_Tarefa solicitada_
Por favor, prossiga o texto sobre o deputado André Moura a partir de sua última frase.

== Trecho do texto

Articulador do impeachment de Dilma Rousseff, parlamentar controla Dataprev e tem o poder de nomear e barrar presidentes do órgão indigenista
Por Bruno Stankevicius Bassi
O ano de 2016 foi decisivo para o deputado federal André Moura (PSC-SE). Pouco conhecido até então, ele foi catapultado de membro do baixo clero a líder do governo na Câmara. Além de articulador pessoal de Michel Temer. Nos últimos dois anos, acumulou prestígio a ponto de controlar a indicação de cargos-chave na Fundação Nacional do Índio (Funai). Ele ganhou o direito de lotear uma estatal, a Dataprev, entre parentes e correligionários.
Toda essa performance lhe rendeu a nomeação de seu partido para concorrer pela primeira vez ao Senado. O deputado não pertence à Frente Parlamentar da Agropecuária (FPA), o braço mais conhecido da bancada ruralista. Os únicos três representantes sergipanos no grupo são pouco atuantes, o que torna Moura protagonista entre os ruralistas de Sergipe.

====
== Dados fornecidos

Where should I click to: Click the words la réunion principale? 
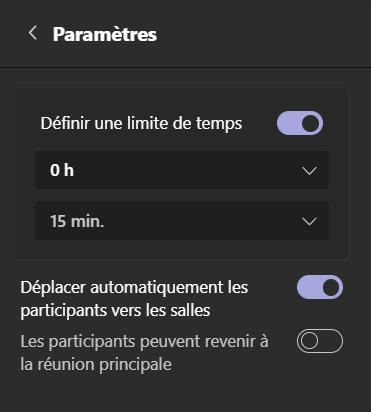pos(96,364)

====

_Resultado_
Filho de dois ex-deputados estaduais, Moura começou cedo na política. Foi prefeito de Pirambu (SE) aos 25 anos, onde acumulou as primeiras denúncias por improbidade administrativa. No último dia 15 de fevereiro, foi condenado pela Procuradoria-Geral da República pelo desvio de verbas no município. No total, o deputado é réu em sete investigações, uma delas por tentativa de homicídio contra o ex-aliado Juarez Batista dos Santos, a quem elegeu como sucessor na prefeitura de Pirambu, em 2005.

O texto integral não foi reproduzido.